Thrombin Generation Responses to Human Factor XIa in Plasma of Animal Species

Abstract 5142

Thromboembolic events (TEE), including deep venous thrombosis and myocardial infarction, have been reported in patients receiving immunoglobulin intravenous (IVIG). Recent research showed that many TEE-induced IVIG samples were contaminated with human coagulation factor XIa (FXIa). At present, there is no systematic investigation of animal models that can be used to assess FXIa dependent thrombogenicity risk in animals and be predictive for human response. To assist in species selection for in vivo animal studies, we compared the magnitude and kinetic parameters of thrombin generation in commercially available human and animal plasma samples in response to human FXIa. A low sample volume, highly reproducible thrombin generation test was developed for this study. In our assay, thrombin generation in plasma (20 microliters) is initiated by physiological activator tissue factor in the presence of procoagulant phospholipids, sample (FXIa), buffer and calcium (combined volume of all additions to plasma is 20 microliters). The thrombin generation response to human FXIa was evident from increased thrombin peak height and/or shortened time to thrombin peak. The minimal effective FXIa concentration was species-dependent and ranged from below 0. 1 pM in monkey plasma to over 100 nM in BalbC mouse. The FXIa sensitivity of commercial plasma samples was aligned in the following order: Rhesus and Cynomolgus Monkeys > Human Donors > New Zealand White Rabbit and Sprague Dawley Rat > Hartley Guinea Pig and CD1 Mouse > Lewis Rat > Wistar and Fisher 344 Rats > C57BL6 and Blab C Mice.
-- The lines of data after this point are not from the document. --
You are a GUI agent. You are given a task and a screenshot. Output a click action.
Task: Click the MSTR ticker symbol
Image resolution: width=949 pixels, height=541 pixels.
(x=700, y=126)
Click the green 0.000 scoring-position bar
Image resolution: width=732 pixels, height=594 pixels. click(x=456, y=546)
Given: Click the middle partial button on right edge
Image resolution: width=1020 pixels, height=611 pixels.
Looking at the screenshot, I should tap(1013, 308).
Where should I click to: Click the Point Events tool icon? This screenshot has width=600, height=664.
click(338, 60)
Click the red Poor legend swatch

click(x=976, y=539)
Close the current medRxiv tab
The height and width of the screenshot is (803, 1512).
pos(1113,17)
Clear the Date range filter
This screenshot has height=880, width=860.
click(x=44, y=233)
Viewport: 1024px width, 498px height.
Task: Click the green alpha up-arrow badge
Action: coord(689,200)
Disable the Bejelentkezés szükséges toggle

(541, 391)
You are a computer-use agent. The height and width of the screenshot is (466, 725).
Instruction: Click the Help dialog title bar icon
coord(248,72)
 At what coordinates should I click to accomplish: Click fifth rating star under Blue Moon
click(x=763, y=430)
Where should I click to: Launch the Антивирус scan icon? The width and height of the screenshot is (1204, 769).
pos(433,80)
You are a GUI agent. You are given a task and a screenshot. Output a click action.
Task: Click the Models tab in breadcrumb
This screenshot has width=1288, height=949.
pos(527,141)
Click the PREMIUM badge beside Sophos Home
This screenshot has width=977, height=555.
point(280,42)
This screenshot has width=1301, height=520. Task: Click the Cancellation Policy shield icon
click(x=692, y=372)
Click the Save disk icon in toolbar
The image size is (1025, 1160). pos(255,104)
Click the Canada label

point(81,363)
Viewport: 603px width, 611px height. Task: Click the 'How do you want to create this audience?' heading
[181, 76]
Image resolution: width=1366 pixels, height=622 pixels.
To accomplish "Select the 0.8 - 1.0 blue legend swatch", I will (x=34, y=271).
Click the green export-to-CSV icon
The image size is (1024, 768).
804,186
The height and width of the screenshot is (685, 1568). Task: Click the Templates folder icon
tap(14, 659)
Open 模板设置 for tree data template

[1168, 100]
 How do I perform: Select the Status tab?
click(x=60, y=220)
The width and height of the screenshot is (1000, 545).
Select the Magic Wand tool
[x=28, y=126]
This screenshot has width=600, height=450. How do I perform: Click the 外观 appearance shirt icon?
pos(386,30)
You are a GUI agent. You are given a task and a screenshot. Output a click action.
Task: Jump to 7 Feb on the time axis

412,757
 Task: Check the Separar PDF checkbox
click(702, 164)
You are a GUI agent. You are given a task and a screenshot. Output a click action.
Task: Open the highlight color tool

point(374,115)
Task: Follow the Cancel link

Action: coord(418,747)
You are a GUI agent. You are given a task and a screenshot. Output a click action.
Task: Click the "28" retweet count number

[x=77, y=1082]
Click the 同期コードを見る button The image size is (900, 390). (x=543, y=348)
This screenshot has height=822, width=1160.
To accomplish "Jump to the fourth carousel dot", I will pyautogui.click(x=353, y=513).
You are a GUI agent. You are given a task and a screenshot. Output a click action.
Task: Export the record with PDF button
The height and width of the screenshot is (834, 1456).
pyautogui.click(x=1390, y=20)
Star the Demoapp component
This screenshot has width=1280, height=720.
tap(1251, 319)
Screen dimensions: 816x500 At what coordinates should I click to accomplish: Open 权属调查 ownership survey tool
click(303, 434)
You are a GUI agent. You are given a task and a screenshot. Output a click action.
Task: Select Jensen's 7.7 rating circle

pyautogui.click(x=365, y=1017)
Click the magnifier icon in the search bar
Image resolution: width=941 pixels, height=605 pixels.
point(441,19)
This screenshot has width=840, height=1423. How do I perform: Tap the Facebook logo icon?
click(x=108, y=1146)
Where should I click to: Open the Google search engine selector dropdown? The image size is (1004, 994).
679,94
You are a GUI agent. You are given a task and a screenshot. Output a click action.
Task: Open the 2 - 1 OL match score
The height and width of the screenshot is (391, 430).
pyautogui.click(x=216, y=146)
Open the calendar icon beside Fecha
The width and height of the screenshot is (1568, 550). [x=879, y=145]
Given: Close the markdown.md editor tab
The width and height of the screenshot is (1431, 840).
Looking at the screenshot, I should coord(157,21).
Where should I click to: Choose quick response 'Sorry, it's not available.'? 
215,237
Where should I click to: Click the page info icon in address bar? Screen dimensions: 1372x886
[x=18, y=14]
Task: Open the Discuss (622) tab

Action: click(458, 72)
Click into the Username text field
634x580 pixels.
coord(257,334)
However, further experiments on freshly collected guinea pig plasma demonstrated that preanalytical variables, notably, blood collection and plasma freezing and thawing techniques, are critical to achieve optimal sensitivity of the thrombin generation test to FXIa. Therefore, variable quality of commercial plasma may have affected observed interspecies differences in thrombin generation. Collectively, these findings will help to clarify differences in minimal thrombogenic doses of FXIa observed in various animal models and levels of FXIa associated with thrombotic events in humans.

This research was supported by the FDA Office of Women's Health grant (2012).